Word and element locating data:
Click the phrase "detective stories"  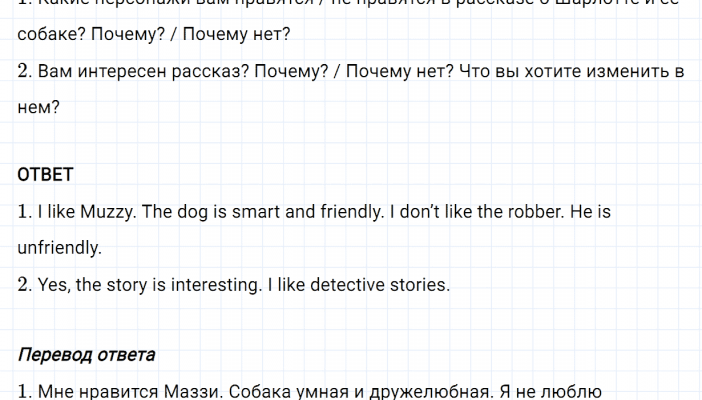387,284
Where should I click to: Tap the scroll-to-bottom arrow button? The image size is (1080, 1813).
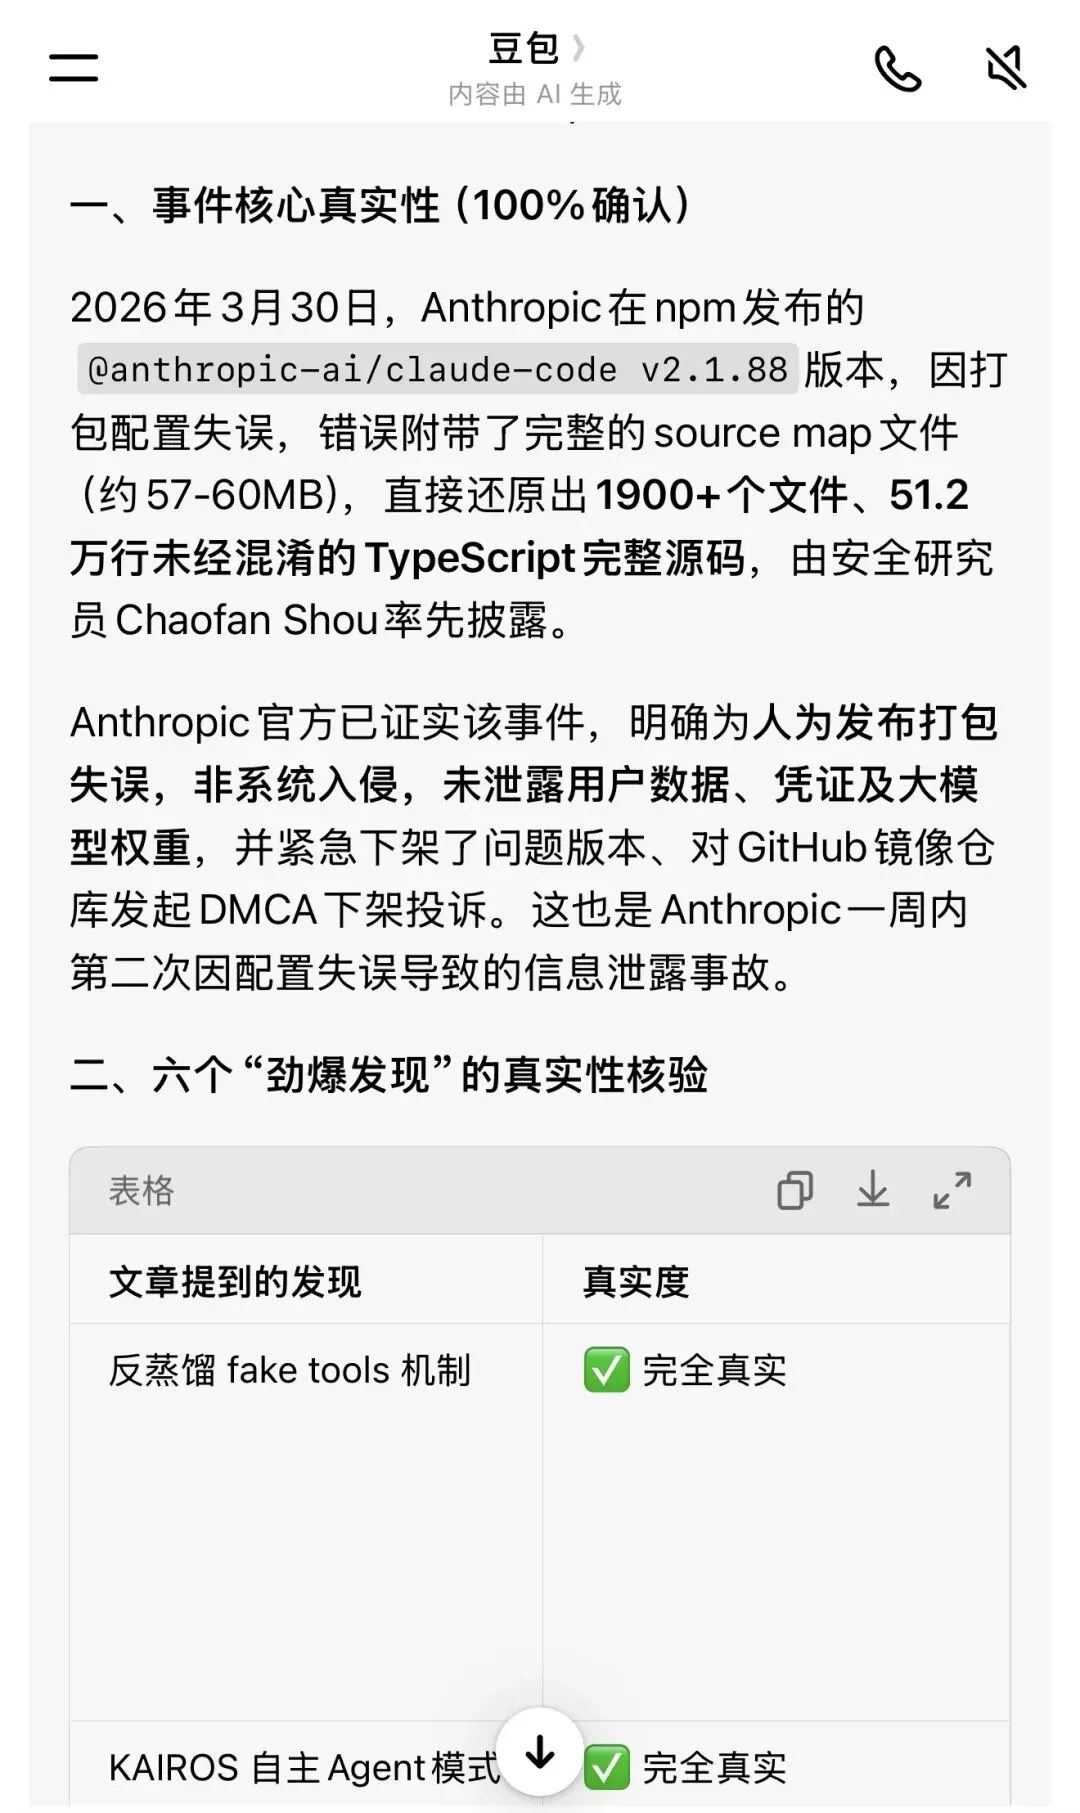[540, 1752]
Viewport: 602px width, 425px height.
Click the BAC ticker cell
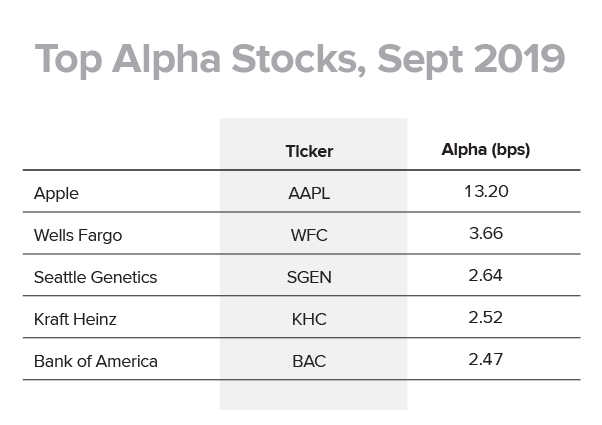(x=309, y=361)
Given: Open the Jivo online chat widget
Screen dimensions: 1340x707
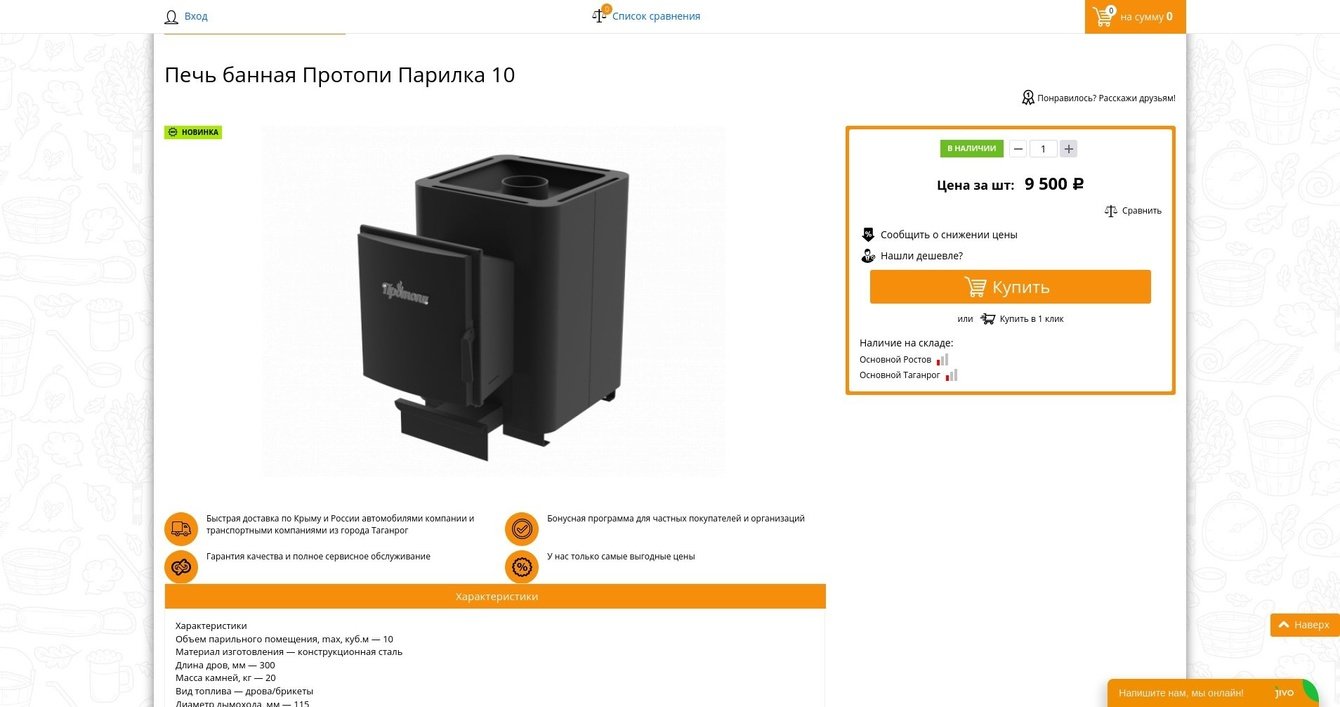Looking at the screenshot, I should pos(1212,693).
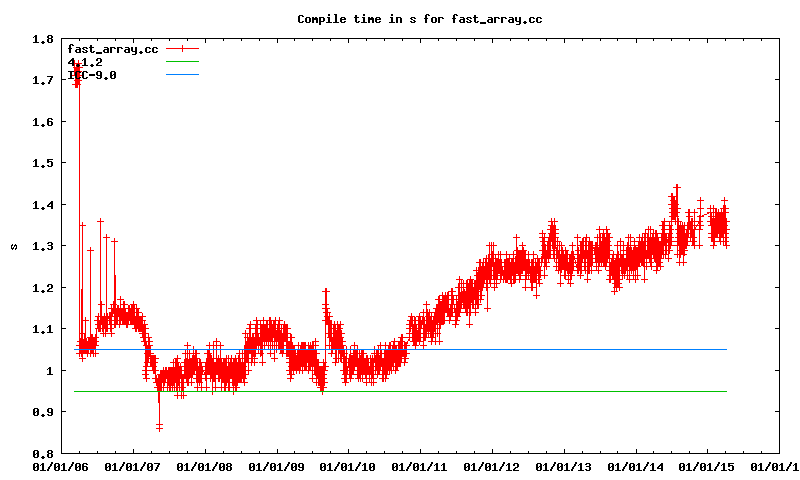Click the early data cluster near 1.7
The image size is (800, 480).
[77, 73]
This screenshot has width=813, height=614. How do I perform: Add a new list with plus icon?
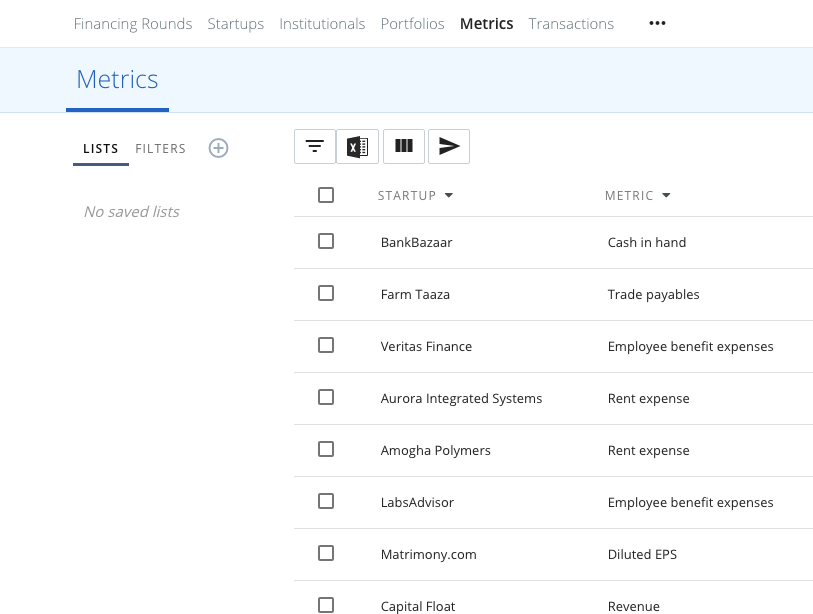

• Problem statement:
Edit the material starting at the line containing "Where should I" and ending at the end of the material, replacing "Screen dimensions" with "Display size" and keeping everything else unchanged. Leave the pictures out of your answer.

• Exercise answer:
Where should I click to: Tap the scroll-to-bottom arrow button? The image size is (1080, 1813).
[540, 1752]
Viewport: 602px width, 425px height.
Click the BAC ticker cell
(x=309, y=361)
Given: Open the Jivo online chat widget
Display size: 1340x707
Looking at the screenshot, I should pos(1212,693).
Click the early data cluster near 1.7
The image size is (800, 480).
[77, 73]
This screenshot has width=813, height=614. How do I perform: Add a new list with plus icon?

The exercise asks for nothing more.